Stolen Halloween


When I was a kid, Halloween was one of the events of the year. The others were my birthday, Christmas, the last day of school, and the first day of Little League. Easter was OK, but I think even then I viewed it as Christmas-lite. Also, rabbits sort of freak me out.

But who could beat Halloween? You dress up, you carry around a bag, strangers put candy in it – whether they want to or not – and you go home and eat it. No catch. Well, in my house the catch was that my dad took something of a house candy tax. It was due upon his inspection of our arrival and the official dumping out ceremony which took place on the kitchen table.

There was nothing like that moment – seeing all of your candy quantified on the kitchen table. Like something out of an adventure movie when the good guys see the treasure the baddies have been going for all along. It glitters in some production lights as they look on in awe.

In 1983, my sisters and I did just that. We dumped out our candy into separate piles with rigidly-guarded borders and we looked on in awe. And then my mother told us that we couldn’t have any.

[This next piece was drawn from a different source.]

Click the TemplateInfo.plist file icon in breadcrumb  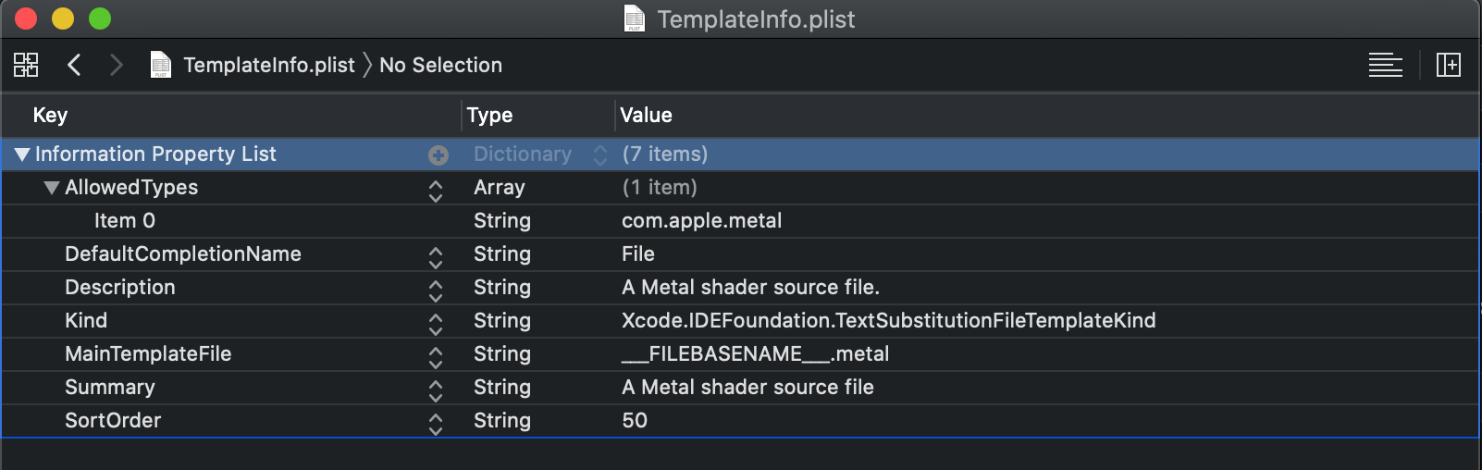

There are those awful videos these days of parents telling their kids they have eaten their candy. The whole world gets to watch the viral videos of these kids losing their shit. This might be the pre-e-historic event of such a video. But my parents weren’t being, well, dicks, they were reacting to urban legend.

That year there was a paranoia about psychopathic strangers poisoning Halloween candy or putting razorblades into apples. As if handing out an apple on Halloween wasn’t enough to label someone as a psychopath. In any event, my somber parents informed us that while we could gather Halloween candy that year, we could not eat any of it. They, evidently dabbling in their own psychopathic tendencies, felt that collecting candy was good enough and that a 9-year-old and a 6-year-old kid would be content with gathering the candy and not eating any of it. In recent years, we have tortured my legendary-sweet-tooth-having dad with a similar proposal. He finds it as funny and reasonable as we did then.

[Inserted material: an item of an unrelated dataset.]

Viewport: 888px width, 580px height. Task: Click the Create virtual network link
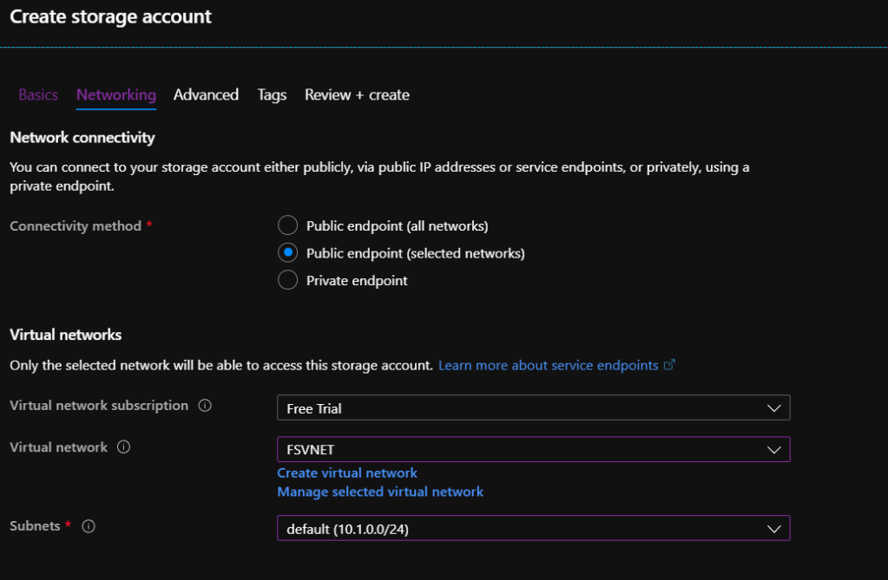(x=347, y=472)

We tried everything. We begged, pleaded, and threw what I am sure was reasonable and logically-sequenced temper tantrums. As a last act of desperation, I promised to squeeze in an act of contrition if the candy happened to be poison. No go.

My mom gave us candy. We wondered how her candy was different from the candy we’d received. Our line of logic was more or less thwarted by the age old human rights argument of Because I Told you So. My sisters and I sat in front of the TV and watched a special while we ate some candy, both refusing to turn and look at our piles of treasure on the kitchen table.

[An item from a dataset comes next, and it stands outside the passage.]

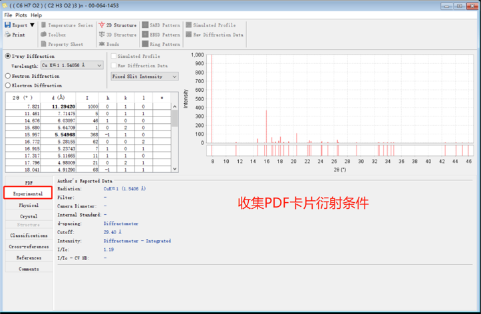Image resolution: width=481 pixels, height=314 pixels.
Task: Open the Export dropdown arrow
Action: click(33, 25)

What was in the back of our heads was my dad. Even at that age we recognized that he had a sweet tooth. When he went into a 7-11 or a Wawa, we knew that we could easily coax him into bringing out a treat for us as well. When he came home from work we could hover around until a scoring a Rolo or a miniature Milky Way. We cast glances towards him and noted with anxiety that he wasn’t watching the TV, but rather the table with the candy. We had a pretty good idea of what was going to happen, but our lamentations, though voluminous, were ignored by the high court. Two hours later, void of sugar and exhausted by our tantrums, it was ironically the only Halloween as a child that I slept like a baby.   

This time of year, I am always happy to see the kids in their costumes as they get ready to walk around the neighborhood. There’s not any part of it that doesn’t make me happy. Just looking at the pics of those kids standing outside near drifts of golden leaves in front of houses with decorations brings back the oddly-baked smell of dry leaves as the evening quickly gets darker and colder. I am never more jealous.

This year, for obvious reasons, trick-or-treating in many places was cancelled. There were some pics on Facebook of kids dressed up and probably doing a perfunctory trick-or-treat within their block or maybe something with direct neighbors. I don’t know. But I do know two things. First, if you’re bummed out, it’s OK. You’re allowed to be. Second, this isn’t permanent. It’ll get better. So keep your heads up and smile. Things will improve and in thirty years when you’re doing whatever the then-equivalent of blogging is, you will have a good story to tell about the Halloween that was stolen in 2020.

Before drifting into sleep that night, my sister and I snuck downstairs and caught my dad sifting through our piles of candy. Discarded wrappers surrounded the piles. We were amazed to have a dad bravely checking all of the candy for us. And then we went to bed and plotted our revenge.